● **STUDY TEXT**
━━━━━━

Aquaculture impacts on wild populations of fish have been considered principally due to farm escapes. The Bluefish Pomatomus saltatrix, which exhibits two distinct genetic units in the Mediterranean Sea, is a voracious predator and is attracted to aquaculture cages to prey on farmed fish, particularly Gilthead Seabream Sparus aurata and European Sea Bass Dicentrarchus labrax. We compared the genetic diversity of adult Bluefish caught inside one aquaculture farm located in Spanish waters of the western Mediterranean Sea with reference individuals of East and West Mediterranean stocks from the open sea. Bluefish were genetically assigned to their putative origin using seven microsatellite loci and mitochondrial cytochrome oxidase subunit I as molecular markers. As expected, most of the individuals caught from inside the fish farm cages were assigned to the local genetic population. However, between 7.14% and 11.9% of individuals were assigned to the distant and different genetic unit inhabiting Turkish waters, the East Mediterranean stock. The genetic membership of those individuals revealed some degree of interbreeding between the East and West Mediterranean Bluefish stocks. All results suggest that aquaculture acts as an attractor for Bluefish and could affect genetic diversity as well as phylogeography of this fish and maybe other similar species that aggregate around marine fish farms.

━━━━━━

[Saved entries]
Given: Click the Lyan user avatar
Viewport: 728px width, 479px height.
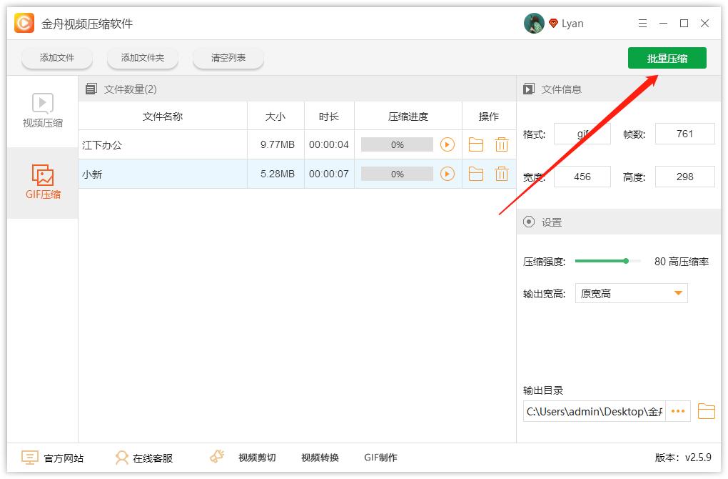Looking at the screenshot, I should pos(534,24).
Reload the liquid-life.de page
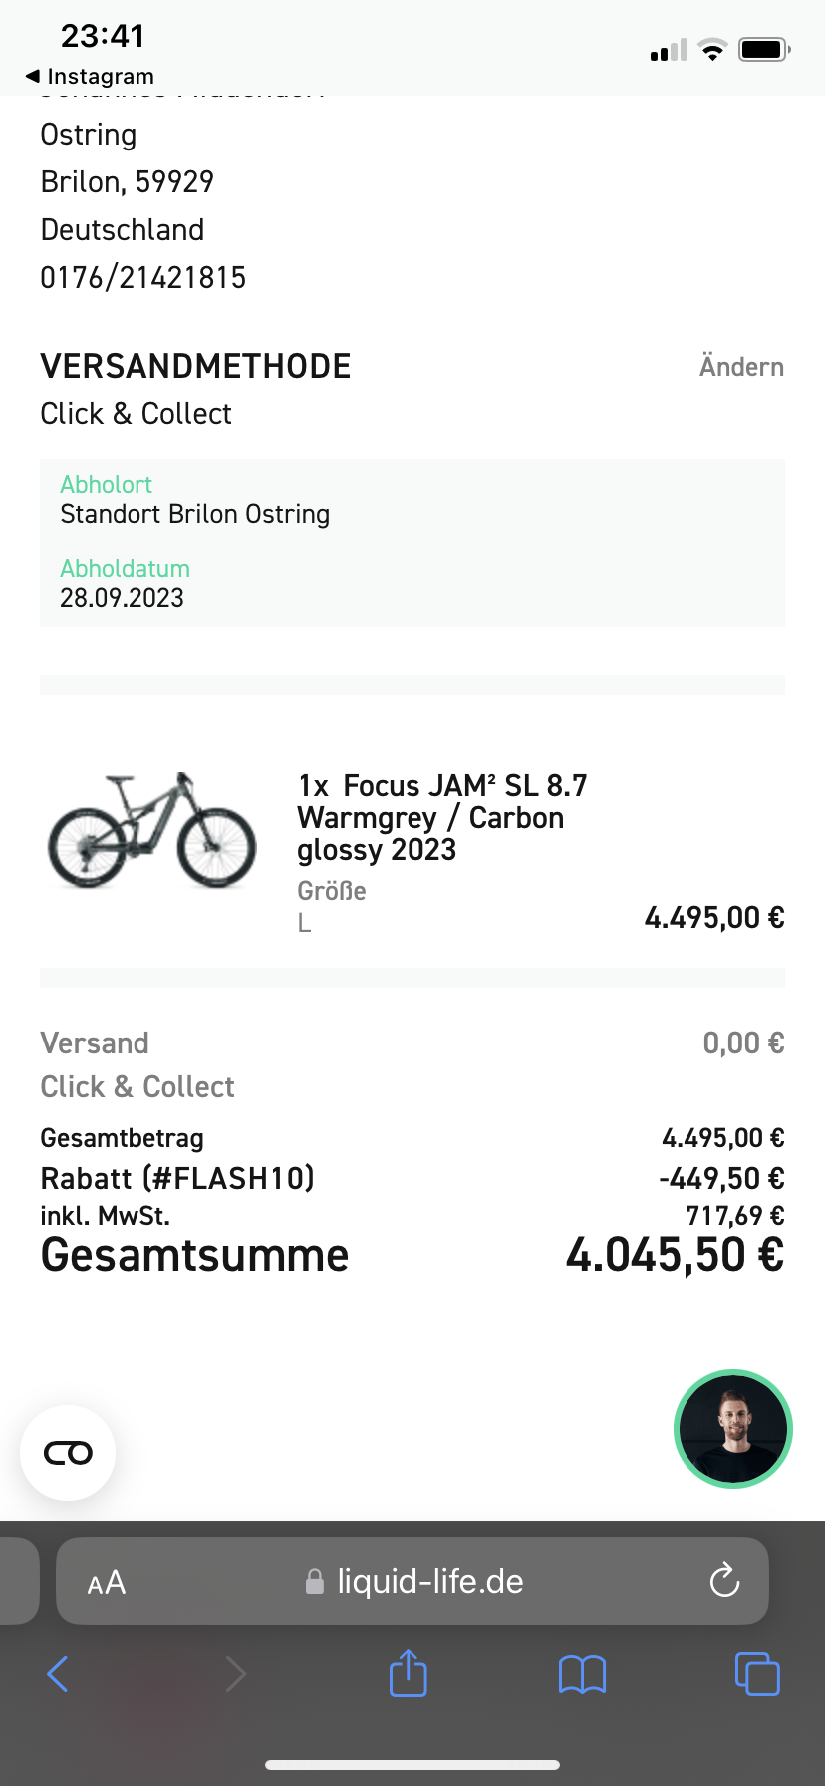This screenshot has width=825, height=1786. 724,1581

━━━━━━

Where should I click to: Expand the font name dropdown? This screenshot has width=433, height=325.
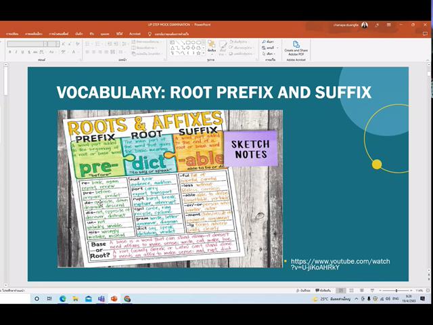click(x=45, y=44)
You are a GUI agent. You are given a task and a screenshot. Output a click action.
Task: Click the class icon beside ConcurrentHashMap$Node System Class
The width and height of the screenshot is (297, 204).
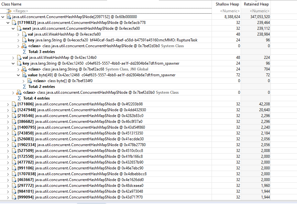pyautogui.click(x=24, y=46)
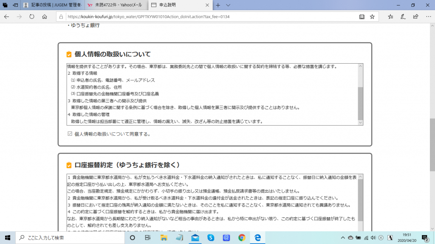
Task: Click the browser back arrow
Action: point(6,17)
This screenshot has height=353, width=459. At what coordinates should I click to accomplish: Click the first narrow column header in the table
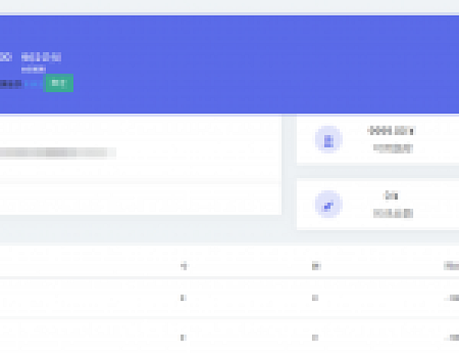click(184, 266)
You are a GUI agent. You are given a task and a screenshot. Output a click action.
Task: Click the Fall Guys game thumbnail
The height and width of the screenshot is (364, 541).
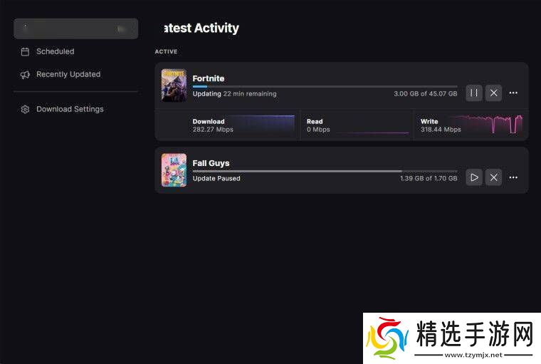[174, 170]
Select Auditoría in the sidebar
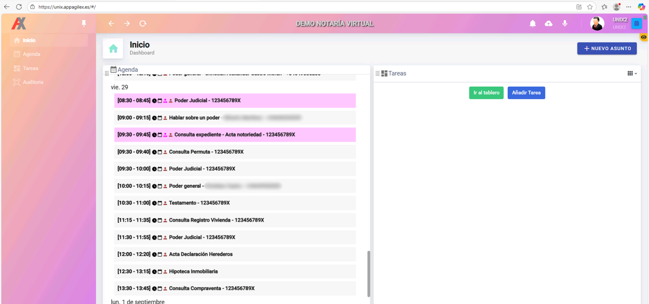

━━━━━━

● **EXERCISE INSTRUCTIONS**
[1] According to the text on Bluefish and fish farms, what share of the Bluefish caught inside the farm cages was assigned to the East Mediterranean stock?
[2] Write the next part of the text on Bluefish and fish farms, picking up after its final sentence.

● **TASK RESULTS**
[1] Between 7.14% and 11.9%.

[2]
The impacts of aquaculture on natural ecosystems are wideranging, from esthetic aspects to undesirable effects on wild surrounding populations (Black 2000; Fernandes et al. 2002; Diana 2009). One of the most studied effects on wild fish populations is the genetic interaction between farm escapees and wild conspecifics (e.g., Hindar et al. 1991; Youngson et al. 2001; Read and Fernandes 2003; Naylor et al. 2005). Variants from domestic fishes can be introduced into native genetic pools thus reducing local adaptation, as reported for different species (e.g., Youngson et al. 2001; Utter and Epifanio 2002). Farm escapees and deliberate releases of hatchery stocks also have the potential to alter population structuring and phylogeographic patterns of aquatic species. Examples are abundant and include salmonids (e.g., Machordom et al. 2000; Bernatchez 2001; Naylor et al. 2005), flatfishes (e.g., Danancher and Garcia-Vazquez 2011), shellfish (e.g., Gaffney 2006), and algae (e.g., Voisin et al. 2005). Interspecific impacts of aquaculture have also been reported. These include the reduction of local native populations by competition with exotic farmed species (Naylor et al. 2000; McGinnity et al. 2003), as well as increases in interspecific hybridization (Verspoor 1988; Youngson et al. 1993), sometimes due to alterations of behaviour in domestic variants (Hutchings and Fraser 2009; Castillo et al. 2010). In general, the study of the genetic impacts of aquaculture has focused on wild populations of the same species and/or closely related species that can hybridize with escapees.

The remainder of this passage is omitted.